One incident that was particularly memorable for me was in the small community of Yawari, which is not far from the small town of Archidona. There, our mission worked in the local elementary school, where we set up stations on the basketball court and in some classrooms. Chickens and dogs wandered around the school, children played on swingsets, the atmosphere was lively. Our MEDLIFE students even played a game of basketball with the students after the mission, which was great to see.

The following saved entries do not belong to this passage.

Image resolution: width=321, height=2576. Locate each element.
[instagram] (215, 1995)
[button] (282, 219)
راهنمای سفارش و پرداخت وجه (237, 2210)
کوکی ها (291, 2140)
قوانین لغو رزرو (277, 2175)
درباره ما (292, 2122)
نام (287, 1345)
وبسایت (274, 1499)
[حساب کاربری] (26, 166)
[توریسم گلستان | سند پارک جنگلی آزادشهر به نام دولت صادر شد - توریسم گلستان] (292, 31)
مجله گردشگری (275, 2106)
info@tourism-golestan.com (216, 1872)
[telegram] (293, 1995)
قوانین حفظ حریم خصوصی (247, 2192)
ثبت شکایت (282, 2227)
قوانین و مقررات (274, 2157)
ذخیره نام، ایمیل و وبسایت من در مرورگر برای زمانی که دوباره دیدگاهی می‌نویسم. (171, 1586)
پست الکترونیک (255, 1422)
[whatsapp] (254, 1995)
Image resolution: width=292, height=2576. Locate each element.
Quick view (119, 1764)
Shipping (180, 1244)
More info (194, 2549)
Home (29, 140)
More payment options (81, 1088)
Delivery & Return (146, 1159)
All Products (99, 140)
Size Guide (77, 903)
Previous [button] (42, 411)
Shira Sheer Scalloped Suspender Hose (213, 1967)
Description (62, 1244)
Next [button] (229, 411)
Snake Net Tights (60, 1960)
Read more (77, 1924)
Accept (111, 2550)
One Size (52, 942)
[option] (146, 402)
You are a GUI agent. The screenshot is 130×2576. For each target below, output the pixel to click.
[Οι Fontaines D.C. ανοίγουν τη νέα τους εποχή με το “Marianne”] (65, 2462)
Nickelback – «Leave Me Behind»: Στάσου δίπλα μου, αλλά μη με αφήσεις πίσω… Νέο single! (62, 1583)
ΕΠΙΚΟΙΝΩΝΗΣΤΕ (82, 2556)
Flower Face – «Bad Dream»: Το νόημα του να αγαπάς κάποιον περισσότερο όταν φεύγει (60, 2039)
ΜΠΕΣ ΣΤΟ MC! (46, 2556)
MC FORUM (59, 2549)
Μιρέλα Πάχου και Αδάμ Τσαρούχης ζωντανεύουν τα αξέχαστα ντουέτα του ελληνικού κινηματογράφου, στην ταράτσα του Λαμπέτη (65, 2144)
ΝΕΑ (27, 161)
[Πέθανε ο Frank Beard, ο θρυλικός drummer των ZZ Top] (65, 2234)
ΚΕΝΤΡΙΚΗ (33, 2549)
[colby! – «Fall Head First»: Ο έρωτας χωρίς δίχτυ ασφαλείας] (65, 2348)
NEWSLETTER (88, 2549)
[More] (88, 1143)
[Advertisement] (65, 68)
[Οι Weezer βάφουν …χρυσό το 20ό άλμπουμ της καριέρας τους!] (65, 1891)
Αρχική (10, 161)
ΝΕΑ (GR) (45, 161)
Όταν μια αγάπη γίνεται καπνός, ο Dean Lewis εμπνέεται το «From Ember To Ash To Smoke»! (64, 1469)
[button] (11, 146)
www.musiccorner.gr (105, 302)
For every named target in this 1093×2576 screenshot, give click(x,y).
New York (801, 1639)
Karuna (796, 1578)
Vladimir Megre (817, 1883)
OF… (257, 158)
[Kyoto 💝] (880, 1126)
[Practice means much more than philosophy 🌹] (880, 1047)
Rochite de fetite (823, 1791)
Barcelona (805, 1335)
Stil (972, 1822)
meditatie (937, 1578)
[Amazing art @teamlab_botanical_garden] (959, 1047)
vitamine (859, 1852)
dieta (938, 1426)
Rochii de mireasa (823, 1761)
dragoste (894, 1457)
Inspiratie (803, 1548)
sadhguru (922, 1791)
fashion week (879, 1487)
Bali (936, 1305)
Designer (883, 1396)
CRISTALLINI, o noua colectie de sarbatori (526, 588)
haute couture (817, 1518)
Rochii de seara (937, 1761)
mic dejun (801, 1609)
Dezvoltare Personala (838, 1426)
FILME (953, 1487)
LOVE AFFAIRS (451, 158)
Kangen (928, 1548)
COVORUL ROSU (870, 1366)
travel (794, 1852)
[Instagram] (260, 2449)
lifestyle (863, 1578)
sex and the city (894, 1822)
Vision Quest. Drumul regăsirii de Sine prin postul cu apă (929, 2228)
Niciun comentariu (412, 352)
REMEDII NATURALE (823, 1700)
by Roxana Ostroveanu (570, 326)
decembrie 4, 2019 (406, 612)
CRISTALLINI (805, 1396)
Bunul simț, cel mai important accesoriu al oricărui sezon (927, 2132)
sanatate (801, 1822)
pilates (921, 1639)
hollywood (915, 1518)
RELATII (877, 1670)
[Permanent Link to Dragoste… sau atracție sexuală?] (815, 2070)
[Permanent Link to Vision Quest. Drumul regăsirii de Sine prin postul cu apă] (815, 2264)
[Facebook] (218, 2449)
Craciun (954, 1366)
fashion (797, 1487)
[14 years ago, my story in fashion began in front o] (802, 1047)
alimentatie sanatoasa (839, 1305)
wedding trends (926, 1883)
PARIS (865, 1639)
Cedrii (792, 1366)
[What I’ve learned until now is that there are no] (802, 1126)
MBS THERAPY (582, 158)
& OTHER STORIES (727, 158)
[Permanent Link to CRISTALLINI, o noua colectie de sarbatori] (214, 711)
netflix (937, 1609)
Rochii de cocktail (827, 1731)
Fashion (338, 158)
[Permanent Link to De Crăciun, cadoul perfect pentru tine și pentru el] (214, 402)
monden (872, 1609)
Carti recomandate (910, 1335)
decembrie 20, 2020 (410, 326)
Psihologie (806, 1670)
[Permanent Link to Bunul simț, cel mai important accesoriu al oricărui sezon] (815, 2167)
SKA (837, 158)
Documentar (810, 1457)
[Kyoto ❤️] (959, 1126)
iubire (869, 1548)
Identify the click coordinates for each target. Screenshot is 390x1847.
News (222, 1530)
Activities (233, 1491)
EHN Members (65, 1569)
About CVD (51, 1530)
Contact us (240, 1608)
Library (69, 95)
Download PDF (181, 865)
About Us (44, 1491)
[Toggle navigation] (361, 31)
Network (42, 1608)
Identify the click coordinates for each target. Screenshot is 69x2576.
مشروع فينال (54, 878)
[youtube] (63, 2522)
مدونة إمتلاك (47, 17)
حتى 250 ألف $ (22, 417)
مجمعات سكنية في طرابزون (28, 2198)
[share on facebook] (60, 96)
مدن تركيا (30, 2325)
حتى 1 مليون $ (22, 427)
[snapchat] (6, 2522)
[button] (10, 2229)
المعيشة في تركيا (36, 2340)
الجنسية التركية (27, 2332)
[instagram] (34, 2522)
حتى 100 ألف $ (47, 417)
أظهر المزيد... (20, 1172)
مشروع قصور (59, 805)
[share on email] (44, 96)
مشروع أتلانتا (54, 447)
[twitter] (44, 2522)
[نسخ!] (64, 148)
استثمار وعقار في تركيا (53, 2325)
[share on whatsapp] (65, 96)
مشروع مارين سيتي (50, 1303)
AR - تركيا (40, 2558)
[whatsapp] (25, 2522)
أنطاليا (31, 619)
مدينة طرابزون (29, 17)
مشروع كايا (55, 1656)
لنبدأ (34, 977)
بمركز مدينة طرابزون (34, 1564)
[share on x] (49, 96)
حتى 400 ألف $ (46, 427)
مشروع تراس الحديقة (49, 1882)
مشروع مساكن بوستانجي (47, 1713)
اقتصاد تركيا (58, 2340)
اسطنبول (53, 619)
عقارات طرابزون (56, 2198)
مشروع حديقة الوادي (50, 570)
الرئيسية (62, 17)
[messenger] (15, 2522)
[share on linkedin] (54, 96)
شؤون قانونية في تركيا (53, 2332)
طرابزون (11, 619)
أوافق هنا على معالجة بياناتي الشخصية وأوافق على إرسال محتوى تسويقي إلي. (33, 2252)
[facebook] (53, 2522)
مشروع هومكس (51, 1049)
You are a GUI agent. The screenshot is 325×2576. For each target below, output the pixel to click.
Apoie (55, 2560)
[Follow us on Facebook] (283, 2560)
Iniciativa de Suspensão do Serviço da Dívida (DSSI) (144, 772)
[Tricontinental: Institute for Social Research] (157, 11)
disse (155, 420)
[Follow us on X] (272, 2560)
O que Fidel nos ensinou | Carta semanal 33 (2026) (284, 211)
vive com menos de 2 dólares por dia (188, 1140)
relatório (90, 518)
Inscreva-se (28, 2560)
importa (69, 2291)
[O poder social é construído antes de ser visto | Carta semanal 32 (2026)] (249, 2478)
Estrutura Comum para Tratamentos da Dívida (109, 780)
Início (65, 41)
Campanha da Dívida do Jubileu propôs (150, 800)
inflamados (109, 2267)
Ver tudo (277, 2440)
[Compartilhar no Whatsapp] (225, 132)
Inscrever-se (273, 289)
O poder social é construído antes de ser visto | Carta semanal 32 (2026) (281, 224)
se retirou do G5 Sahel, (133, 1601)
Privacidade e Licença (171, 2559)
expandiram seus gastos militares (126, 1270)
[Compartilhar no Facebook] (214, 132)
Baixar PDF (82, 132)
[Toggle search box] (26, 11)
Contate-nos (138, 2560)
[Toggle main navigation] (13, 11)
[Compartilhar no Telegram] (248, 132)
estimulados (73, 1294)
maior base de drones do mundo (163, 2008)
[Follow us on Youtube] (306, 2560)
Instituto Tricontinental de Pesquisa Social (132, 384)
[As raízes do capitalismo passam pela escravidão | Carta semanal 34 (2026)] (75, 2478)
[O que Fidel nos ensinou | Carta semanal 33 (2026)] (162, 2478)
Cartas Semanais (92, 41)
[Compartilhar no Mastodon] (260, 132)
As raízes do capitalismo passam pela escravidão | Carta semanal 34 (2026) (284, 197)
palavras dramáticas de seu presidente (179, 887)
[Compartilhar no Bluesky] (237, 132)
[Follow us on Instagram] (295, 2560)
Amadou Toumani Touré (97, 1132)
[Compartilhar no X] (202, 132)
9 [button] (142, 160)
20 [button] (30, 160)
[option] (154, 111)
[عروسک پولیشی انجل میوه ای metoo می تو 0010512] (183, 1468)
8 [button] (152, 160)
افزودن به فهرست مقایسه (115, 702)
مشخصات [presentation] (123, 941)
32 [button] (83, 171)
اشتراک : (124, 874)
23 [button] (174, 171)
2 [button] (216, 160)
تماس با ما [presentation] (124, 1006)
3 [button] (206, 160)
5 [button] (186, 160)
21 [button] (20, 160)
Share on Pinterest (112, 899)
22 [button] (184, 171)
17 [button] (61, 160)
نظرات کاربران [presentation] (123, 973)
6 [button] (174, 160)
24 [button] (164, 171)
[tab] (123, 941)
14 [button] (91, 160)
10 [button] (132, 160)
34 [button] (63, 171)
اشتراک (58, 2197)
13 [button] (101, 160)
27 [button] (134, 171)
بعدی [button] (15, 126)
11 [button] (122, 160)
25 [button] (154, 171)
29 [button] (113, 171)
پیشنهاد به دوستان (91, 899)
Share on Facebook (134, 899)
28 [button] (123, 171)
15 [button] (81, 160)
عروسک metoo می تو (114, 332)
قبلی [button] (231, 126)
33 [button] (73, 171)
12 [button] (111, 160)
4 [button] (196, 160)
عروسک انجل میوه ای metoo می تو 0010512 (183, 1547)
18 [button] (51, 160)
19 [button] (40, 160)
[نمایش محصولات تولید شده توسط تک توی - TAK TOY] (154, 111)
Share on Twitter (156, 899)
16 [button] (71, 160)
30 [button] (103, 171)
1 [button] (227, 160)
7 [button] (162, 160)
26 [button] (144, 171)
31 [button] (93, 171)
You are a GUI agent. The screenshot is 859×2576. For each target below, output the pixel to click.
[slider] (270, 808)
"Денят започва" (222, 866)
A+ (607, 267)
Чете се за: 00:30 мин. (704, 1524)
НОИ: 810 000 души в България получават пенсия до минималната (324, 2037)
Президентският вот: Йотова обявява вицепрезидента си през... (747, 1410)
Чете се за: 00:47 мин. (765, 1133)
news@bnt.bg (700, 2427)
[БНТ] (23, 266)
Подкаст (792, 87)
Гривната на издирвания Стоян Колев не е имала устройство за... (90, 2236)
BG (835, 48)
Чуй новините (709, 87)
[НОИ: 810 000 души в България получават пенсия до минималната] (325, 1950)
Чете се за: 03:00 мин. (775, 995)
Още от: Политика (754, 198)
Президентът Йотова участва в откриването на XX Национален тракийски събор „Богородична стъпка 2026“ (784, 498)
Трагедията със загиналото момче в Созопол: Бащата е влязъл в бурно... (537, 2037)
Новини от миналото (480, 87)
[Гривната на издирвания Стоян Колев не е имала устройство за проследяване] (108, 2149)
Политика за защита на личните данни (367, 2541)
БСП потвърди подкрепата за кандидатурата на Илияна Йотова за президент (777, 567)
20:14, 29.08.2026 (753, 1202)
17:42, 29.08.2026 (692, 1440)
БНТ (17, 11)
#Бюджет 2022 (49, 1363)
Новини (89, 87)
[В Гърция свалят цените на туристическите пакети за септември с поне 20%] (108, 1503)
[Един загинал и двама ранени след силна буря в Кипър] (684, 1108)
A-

Amidst the atmosphere of joy, a very sick man, aided by his relatives, slowly walked over to be seen by the doctors of MEDLIFE. This man, Juan, who was only 40 years old, but looked at least 60, had a bulging tumor in his stomach that looked like the size of a grapefruit. He said that had had this tumor for at least five years, and could not afford to see a specialist who could remove the tumor, nor was in a condition to work to save money for the operation. He was an immense pain, and any help we would could offer him was all he asked.
It was in this moment that my heart sank, a feeling of compassion that I want to help you but there is nothing I can do. Only a surgery could help this man, something we had no way of doing, and he had no way of paying for, and most likely only available in larger cities like Quito that he had no way to travel to.
These sorts of moments in our lives are difficult ones for me. We often express in English, “I wish I could help you.” “I wish” – an expression of profound desire to realize that which is not realizable – are both the easiest and the hardest words to utter, to think.
But, out of this difficult moment of truth, came a tiny miracle: Juan smiled at us, and said “gracias por venir” – ‘thank you for coming here’. No anger, no desperation from him, just a simple “thank you for coming.” Such grace, such humility, such appreciation.
We believed we had come to help and teach the people of Yawari about health, but instead we left with an important lesson about life by someone with neither health nor access to healthcare: “gracias por venir.”